- Given instruction A
Set down the passage of the rain thread starting at "Thc does not" and ending at "(Dec 16, 2006)", word for word.

- Excerpted passage

▼▼▼

# It's pouring rain.  Does it hurt?



## Shibumi (Dec 11, 2006)

Indoor growers seem not to want to mist or spray thier plants and it would seem to me if you did it may wash away precious trichromes. 

Is this true and if so, what does the outdoor grower do to prevent his plants being "washed up"?


----------



## bombbudpuffa (Dec 11, 2006)

Well, all i've done is grown outside until here recently and rain, even hard rains never hurt my plants. If anything after a good rain you'd probably notice some new growth. Outside rain is good! Now, if you're somewhere where it costantly rains you might want to go with pots in case they have to be moved. It rains here regular but not alot so I don't have to worry about mold or drowning my plants. My best experience with growing outside is just leave them alone, let nature take it's course. Good luck!


----------



## skunk (Dec 11, 2006)

i mist my plants atleast 4 times a month when remembered . some indoor growers are afraid they will get hot spots from there light. that is why you wait till lights go out. thats just like watering your tomatoe garded in middle of summer  in the miday heat , you will burn them up. always wait till sundown or early in morning. and as to your outdoor rain deal just make sure there not sitting in water puddles for a few days cause it can cause root rot.


----------



## KADE (Dec 12, 2006)

Shibumi said:
			
		

> Indoor growers seem not to want to mist or spray thier plants and it would seem to me if you did it may wash away precious trichromes.
> Is this true and if so, what does the outdoor grower do to prevent his plants being "washed up"?


 
Thc does not dissolve by water. If there was a torrential downpour I supposed some trichomes could get knocked off... but  even then, you are lookin for the bud mostly.. not the leaves.


----------



## Tonto (Dec 16, 2006)

Trichromes are not easily "knocked off", as those of us who have made bubble hash know that you have to freeze the plant and agatate it a good amount to remove the trichs.


----------

▲▲▲

- Entries supplied
▼▼▼

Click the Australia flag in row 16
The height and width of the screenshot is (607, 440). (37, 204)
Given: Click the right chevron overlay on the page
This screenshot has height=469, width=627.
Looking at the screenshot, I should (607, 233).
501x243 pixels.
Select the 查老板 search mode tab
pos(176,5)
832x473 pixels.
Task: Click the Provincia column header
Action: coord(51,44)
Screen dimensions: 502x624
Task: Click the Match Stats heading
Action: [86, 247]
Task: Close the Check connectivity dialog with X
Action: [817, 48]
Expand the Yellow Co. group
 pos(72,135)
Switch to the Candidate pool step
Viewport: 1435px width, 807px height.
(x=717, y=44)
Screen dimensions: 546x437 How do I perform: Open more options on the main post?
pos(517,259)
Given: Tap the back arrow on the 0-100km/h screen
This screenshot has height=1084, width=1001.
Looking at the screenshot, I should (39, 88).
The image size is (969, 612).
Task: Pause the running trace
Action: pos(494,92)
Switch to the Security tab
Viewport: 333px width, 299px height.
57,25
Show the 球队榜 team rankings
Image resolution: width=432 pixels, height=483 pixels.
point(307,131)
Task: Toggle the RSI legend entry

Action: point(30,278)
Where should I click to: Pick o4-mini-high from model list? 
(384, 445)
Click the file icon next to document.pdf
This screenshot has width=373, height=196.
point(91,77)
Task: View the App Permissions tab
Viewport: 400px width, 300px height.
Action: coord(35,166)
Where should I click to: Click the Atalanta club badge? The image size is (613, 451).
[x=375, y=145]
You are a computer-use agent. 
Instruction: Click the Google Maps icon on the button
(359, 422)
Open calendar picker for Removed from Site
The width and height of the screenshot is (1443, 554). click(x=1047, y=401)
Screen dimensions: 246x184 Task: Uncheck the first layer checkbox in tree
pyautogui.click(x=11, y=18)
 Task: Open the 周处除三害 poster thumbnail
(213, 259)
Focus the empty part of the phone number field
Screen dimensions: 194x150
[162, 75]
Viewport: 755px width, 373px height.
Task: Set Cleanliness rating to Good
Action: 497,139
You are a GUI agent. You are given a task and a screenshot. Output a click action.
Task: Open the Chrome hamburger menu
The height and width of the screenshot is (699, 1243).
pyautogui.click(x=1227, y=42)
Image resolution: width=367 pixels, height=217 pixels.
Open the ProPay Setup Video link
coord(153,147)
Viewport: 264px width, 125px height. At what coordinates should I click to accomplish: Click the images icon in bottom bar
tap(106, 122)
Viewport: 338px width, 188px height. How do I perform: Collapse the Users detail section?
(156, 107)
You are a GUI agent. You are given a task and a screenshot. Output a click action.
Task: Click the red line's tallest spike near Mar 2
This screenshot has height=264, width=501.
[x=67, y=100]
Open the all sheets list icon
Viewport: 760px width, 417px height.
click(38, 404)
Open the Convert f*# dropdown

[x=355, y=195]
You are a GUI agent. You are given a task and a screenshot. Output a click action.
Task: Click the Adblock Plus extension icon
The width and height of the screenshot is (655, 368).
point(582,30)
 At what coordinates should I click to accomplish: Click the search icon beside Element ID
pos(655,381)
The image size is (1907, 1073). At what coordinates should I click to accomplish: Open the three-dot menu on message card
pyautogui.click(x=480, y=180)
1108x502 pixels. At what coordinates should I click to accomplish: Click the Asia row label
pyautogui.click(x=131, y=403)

▲▲▲

- Given instruction B
In the records, edit the lines starting at the one containing "Switch to the Security tab" and ending at the one containing "pyautogui.click(x=1227, y=42)" so that "tab" becomes "pane" and nothing else changes. Give only those lines.

- Exercise solution A
Thc does not dissolve by water. If there was a torrential downpour I supposed some trichomes could get knocked off... but  even then, you are lookin for the bud mostly.. not the leaves.


----------



## Tonto (Dec 16, 2006)

- Exercise solution B
Switch to the Security pane
Viewport: 333px width, 299px height.
57,25
Show the 球队榜 team rankings
Image resolution: width=432 pixels, height=483 pixels.
point(307,131)
Task: Toggle the RSI legend entry

Action: point(30,278)
Where should I click to: Pick o4-mini-high from model list? 
(384, 445)
Click the file icon next to document.pdf
This screenshot has width=373, height=196.
point(91,77)
Task: View the App Permissions pane
Viewport: 400px width, 300px height.
Action: coord(35,166)
Where should I click to: Click the Atalanta club badge? The image size is (613, 451).
[x=375, y=145]
You are a computer-use agent. 
Instruction: Click the Google Maps icon on the button
(359, 422)
Open calendar picker for Removed from Site
The width and height of the screenshot is (1443, 554). click(x=1047, y=401)
Screen dimensions: 246x184 Task: Uncheck the first layer checkbox in tree
pyautogui.click(x=11, y=18)
 Task: Open the 周处除三害 poster thumbnail
(213, 259)
Focus the empty part of the phone number field
Screen dimensions: 194x150
[162, 75]
Viewport: 755px width, 373px height.
Task: Set Cleanliness rating to Good
Action: 497,139
You are a GUI agent. You are given a task and a screenshot. Output a click action.
Task: Open the Chrome hamburger menu
The height and width of the screenshot is (699, 1243).
pyautogui.click(x=1227, y=42)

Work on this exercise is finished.